Это раззадорило Талла:
– Твоё положение незавидно даже не потому, что наговорила одна известная тебе госпожа… Ну, ты понимаешь, о ком я говорю… Плохо, что он… – Талл поднял указательный палец правой руки к потолку, – …он поверил этим словам!
– Но ты-то понимаешь, что я никогда не посмел бы…
– Понимаю. Но в данном случае куда важнее другое: она его дочь!
Во мне снова проснулся философ:
– Женщина всегда найдёт способ доставить мужчине массу неприятностей, даже если он невиновен перед ней… Особенно женщина с положением… Не зря я сторонился их всю свою жизнь! Я не виноват!
– О, глупец! Неужели ты ещё не понял, что твоя вина здесь ни при чём. Впрочем, если бы я усомнился в тебе, поверь, меня бы здесь не было… Думаю, что и у нашего Отца Отечества достанет мудрости, чтобы через какое-то время понять, что ты невиновен. Беда в том, что времени для этого просто может не хватить…
– Почему? – вполне искренне удивился я.
– Происшествие в твоём доме каким-то непостижимым образом совпало с целым рядом вопиющих событий. О них не переставая вот уже который месяц судачат обыватели во всех четырнадцати городских кварталах…
– Так что же случилось? Говори скорее!
Талл пробурчал:
– Ты послушай меня и сам сделай выводы! После памятного происшествия в День города известная тебе госпожа как с цепи сорвалась. Вместе со своими постоянными поклонниками и с примкнувшими к ним представителями патрицианской и всаднической молодёжи, а также прочего разгульного люда самых низких сословий она устроила несколько настоящих оргий и хуже того – святотатств.
Талл, смакуя и подхихикивая, пересказал мне все подробности.
Сначала за городом, у границы виллы Юлиного законного супруга Тиберия, её адепты построили целый лагерь из шалашей и палаток, где две недели непрестанно предавались телесным утехам, пьянству и безудержному веселью.
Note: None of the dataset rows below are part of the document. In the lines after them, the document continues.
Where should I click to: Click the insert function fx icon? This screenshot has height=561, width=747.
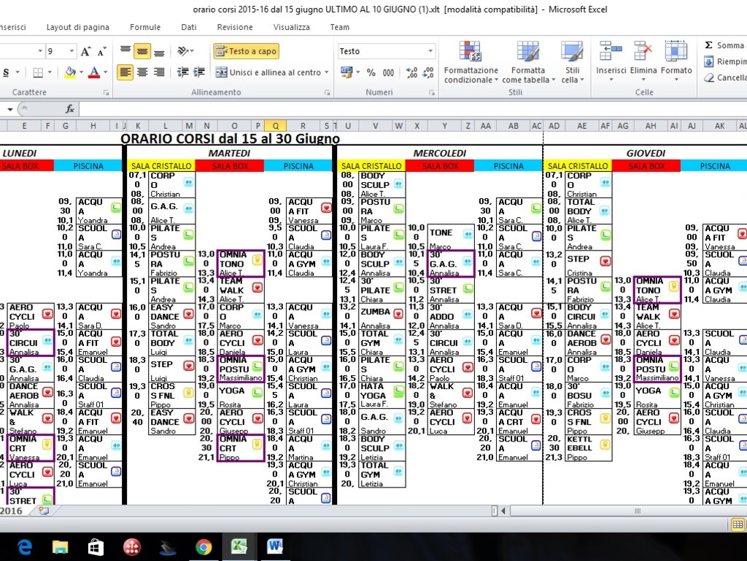tap(70, 109)
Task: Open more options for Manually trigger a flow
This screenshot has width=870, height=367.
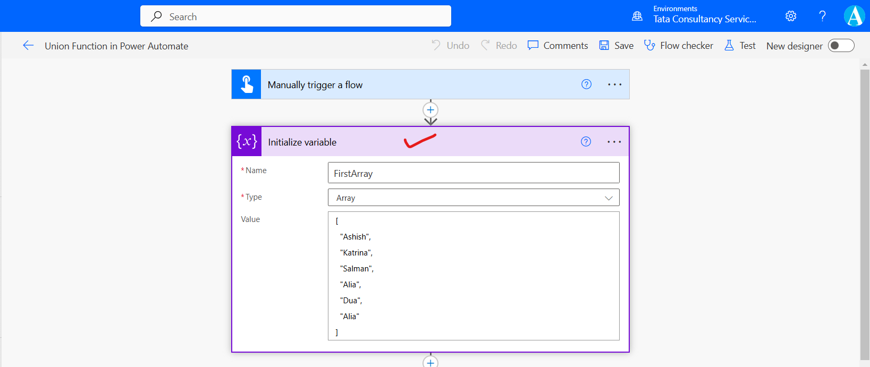Action: tap(614, 84)
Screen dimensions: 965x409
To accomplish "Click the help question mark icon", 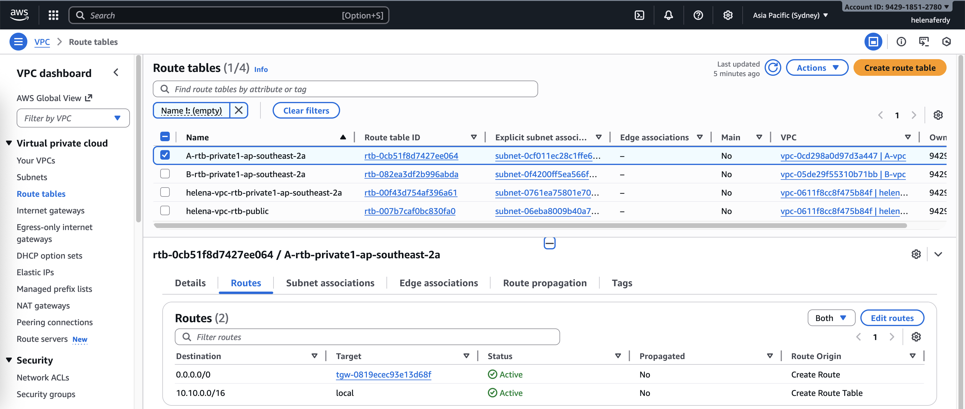I will pyautogui.click(x=698, y=15).
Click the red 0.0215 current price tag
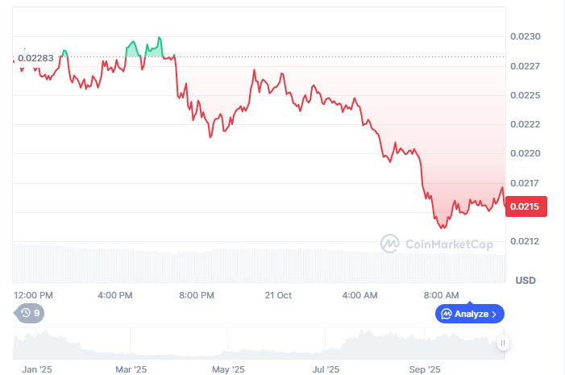Viewport: 565px width, 375px height. (526, 206)
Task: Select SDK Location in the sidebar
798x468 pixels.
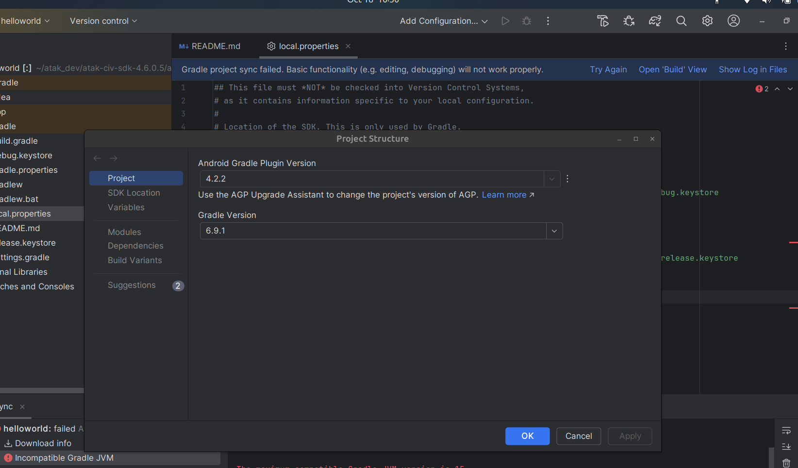Action: coord(134,193)
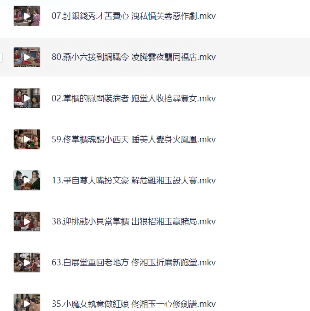
Task: Select the episode 63 list row
Action: 155,263
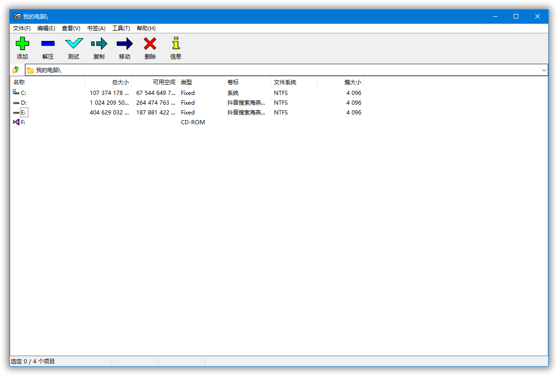This screenshot has width=558, height=376.
Task: Click the yellow Info (信息) icon
Action: [175, 44]
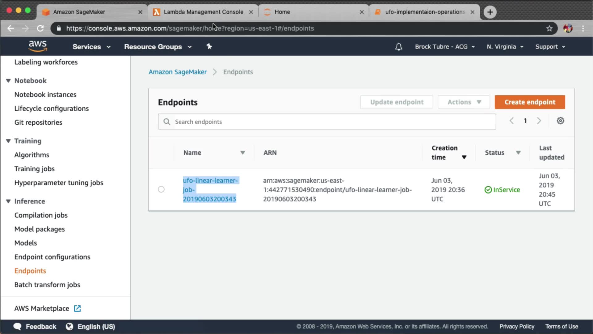Select the ufo-linear-learner endpoint radio button
Viewport: 593px width, 334px height.
pyautogui.click(x=161, y=189)
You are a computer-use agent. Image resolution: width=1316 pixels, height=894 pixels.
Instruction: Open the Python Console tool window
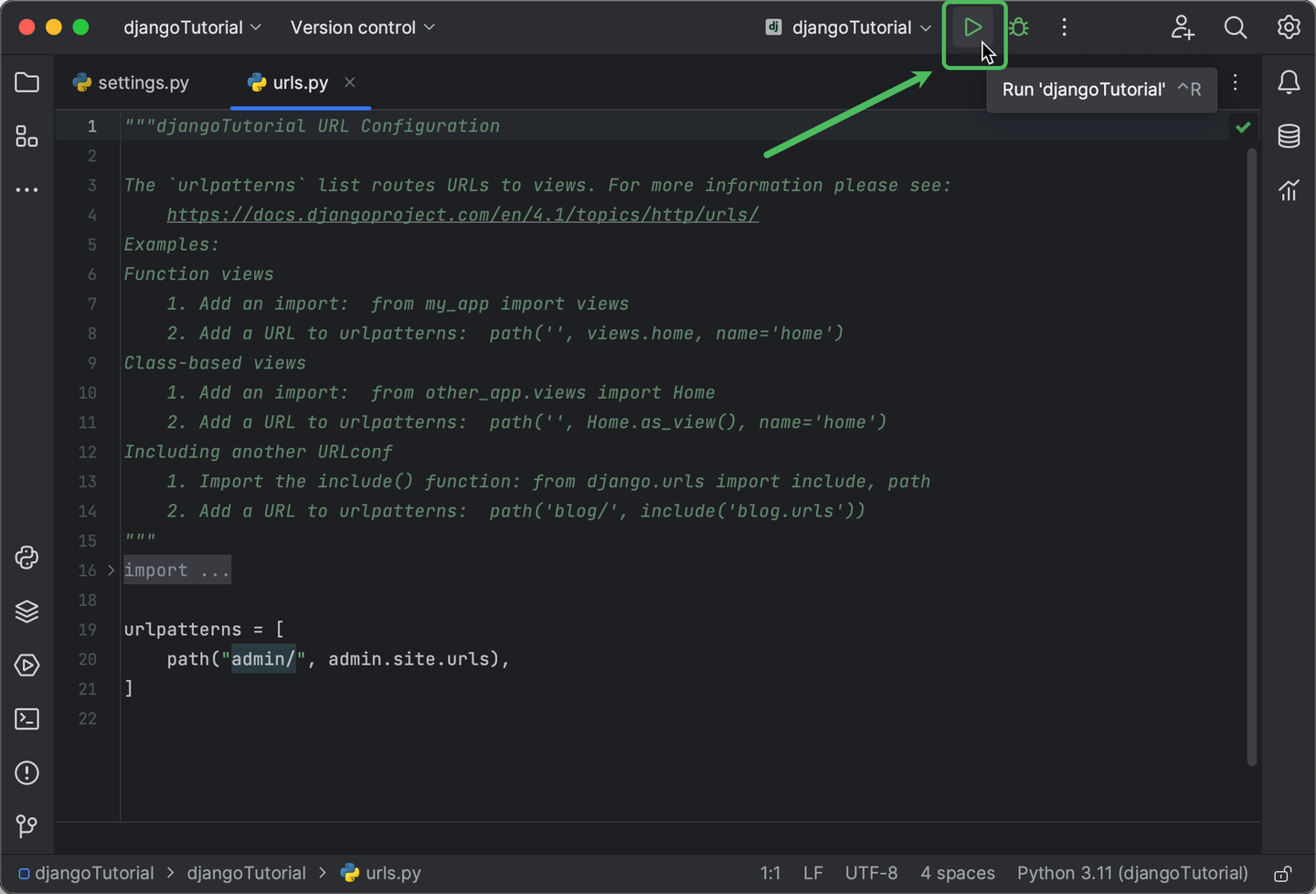click(27, 558)
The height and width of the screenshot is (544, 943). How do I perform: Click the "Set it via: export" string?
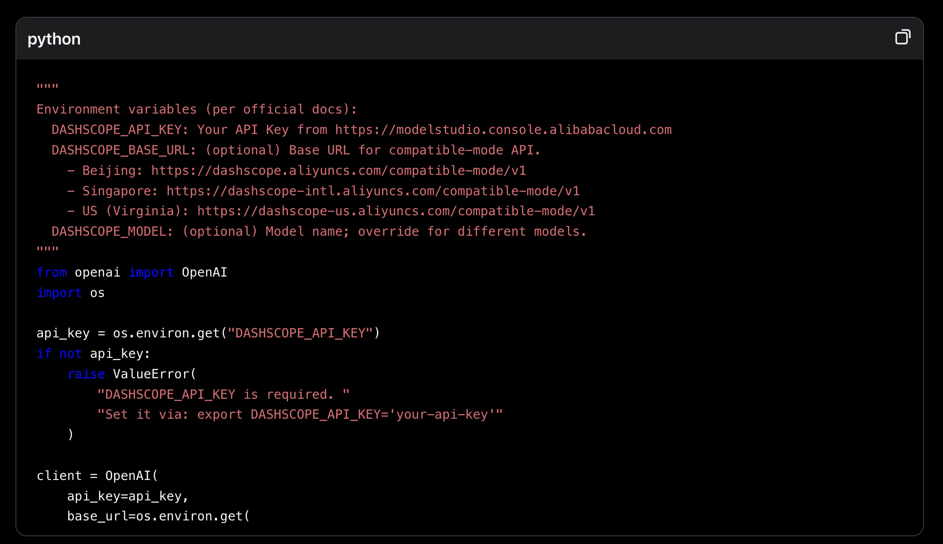(300, 415)
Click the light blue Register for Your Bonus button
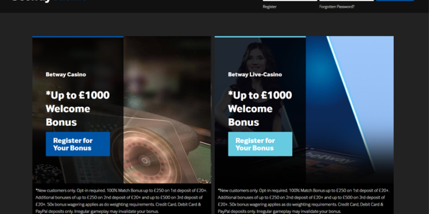 tap(260, 144)
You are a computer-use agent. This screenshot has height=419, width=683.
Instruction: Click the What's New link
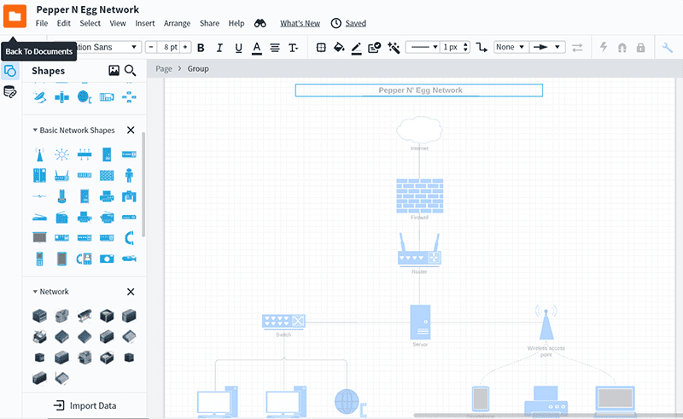point(300,23)
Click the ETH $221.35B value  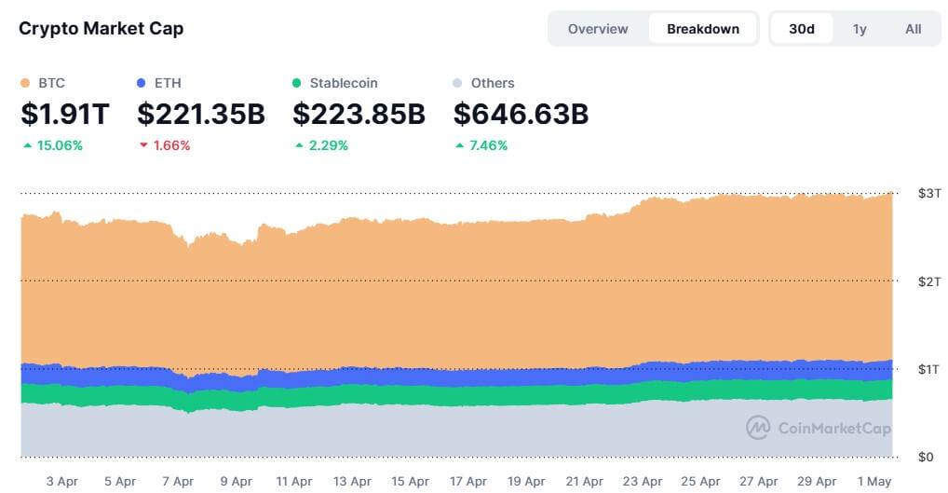201,115
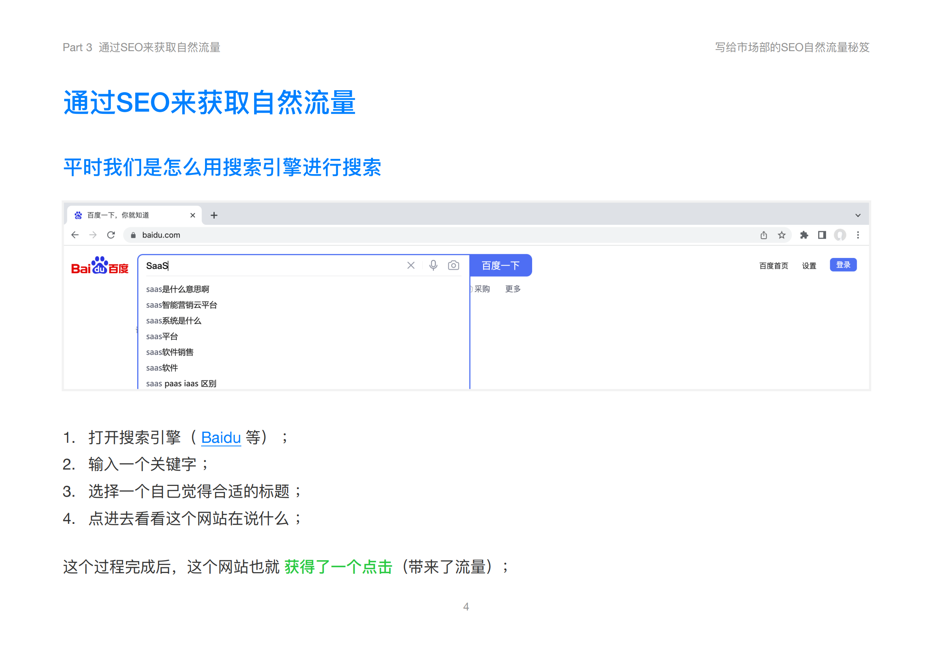Click the camera image search icon
This screenshot has width=933, height=660.
pyautogui.click(x=453, y=266)
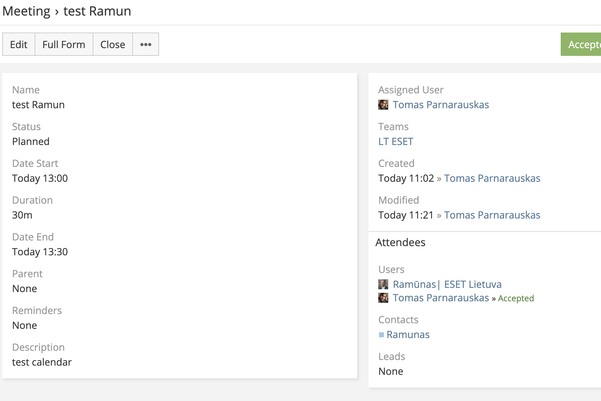This screenshot has width=601, height=401.
Task: Open Tomas Parnarauskas attendee user link
Action: [x=440, y=298]
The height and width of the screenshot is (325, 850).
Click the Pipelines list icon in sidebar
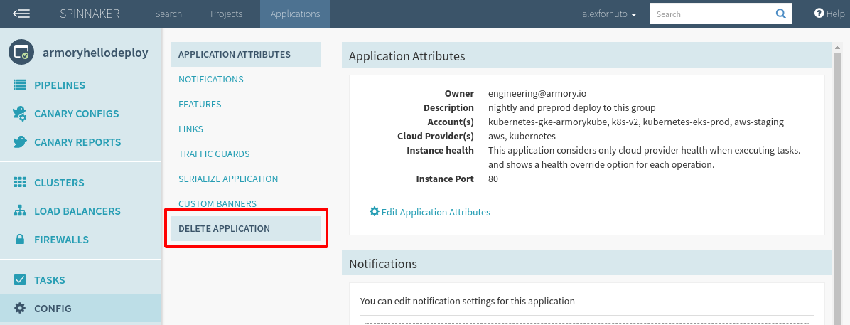pos(20,85)
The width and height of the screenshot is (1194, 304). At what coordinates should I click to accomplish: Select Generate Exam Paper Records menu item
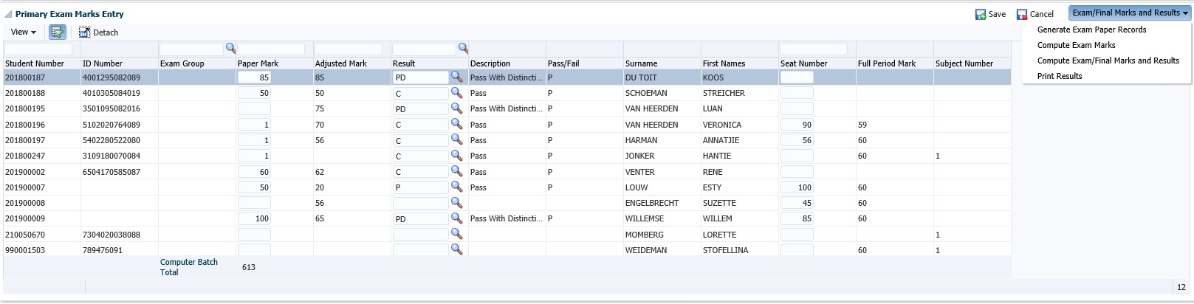point(1091,30)
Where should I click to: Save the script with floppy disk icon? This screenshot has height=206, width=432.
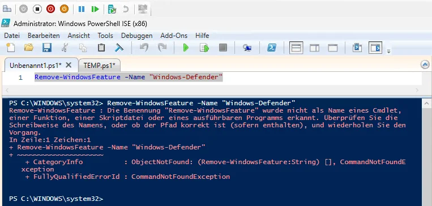coord(47,48)
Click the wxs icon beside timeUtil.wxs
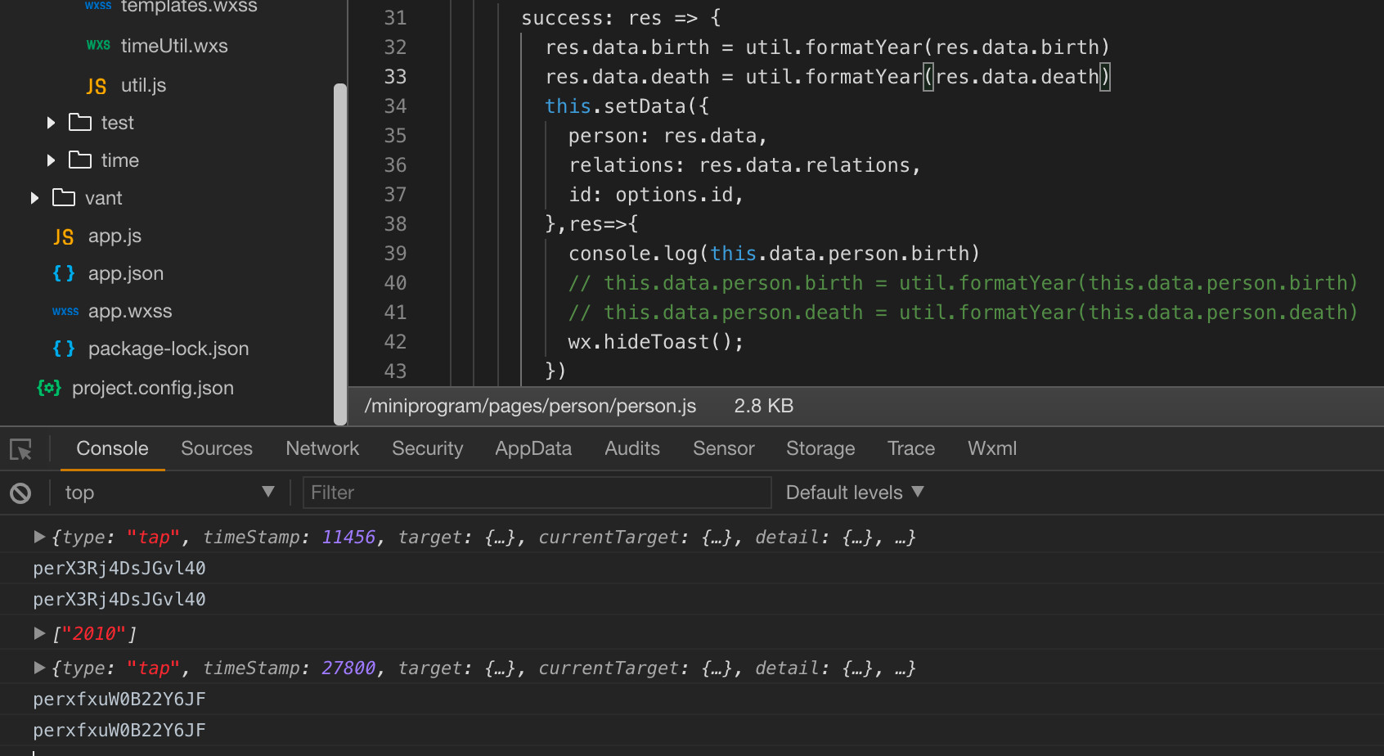Screen dimensions: 1384x756 tap(98, 46)
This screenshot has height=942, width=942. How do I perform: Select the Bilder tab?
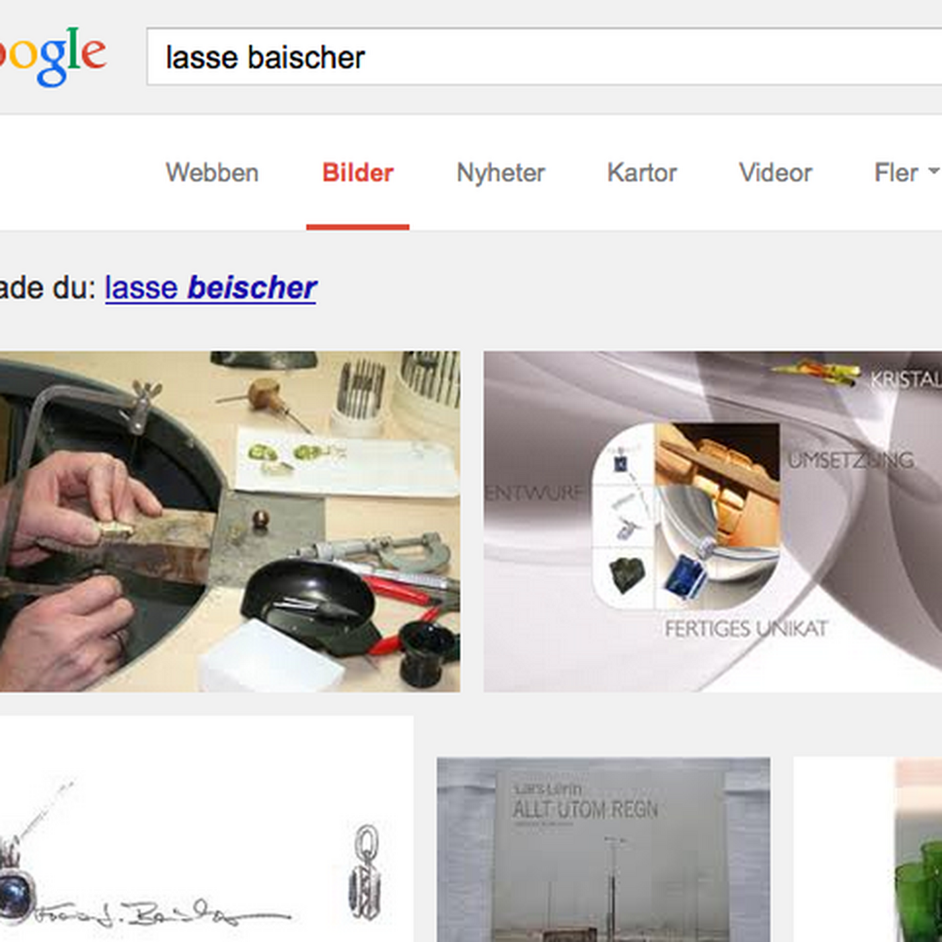click(x=357, y=173)
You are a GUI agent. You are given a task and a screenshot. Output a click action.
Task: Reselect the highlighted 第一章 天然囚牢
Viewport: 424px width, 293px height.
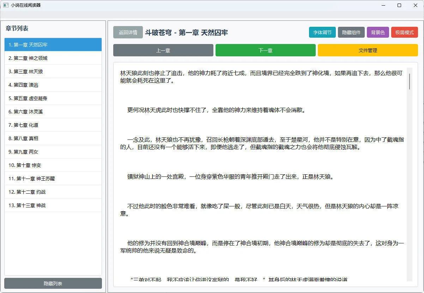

На это Цезарь, которому доложили о происшествии, ещё как-то закрыл глаза. Затем на одном из пригородных стадионов, арендованных Юлией, были устроены соревнования по прелюбодеяниям, где совершенно нагие участники и участницы, не разбирая пола и сословий, сплетались друг с другом в беспорядочных объятиях, демонстрируя самые изощрённые и долговременные любовные утехи… Победителю со стороны мужчин было предоставлено почётное право здесь же, прямо на трибуне стадиона, овладеть Юлией, а победительнице – публично отдаться сопровождавшему Юлию все эти дни Юлу Антонию.
Затем оргии переместились в город, в святые для каждого римлянина места. На Форуме Мстителя Юлия, облачившись в наряд Венеры, дочь Цезаря бесплатно предлагала себя каждому желающему, и таковых нашлось немалое количество! Её спутники и спутницы, совершенно обезумев от собственного бесстыдства и наглости, тут же в публичном месте предались животному разврату.
Подобное святотатство свершилось и на Форуме Цезаря, и на рострах Римского форума, с которых обычно знаменитые ораторы обращаются к народу и где был провозглашен закон Августа о прелюбодеяниях и свершались наказания преступивших его.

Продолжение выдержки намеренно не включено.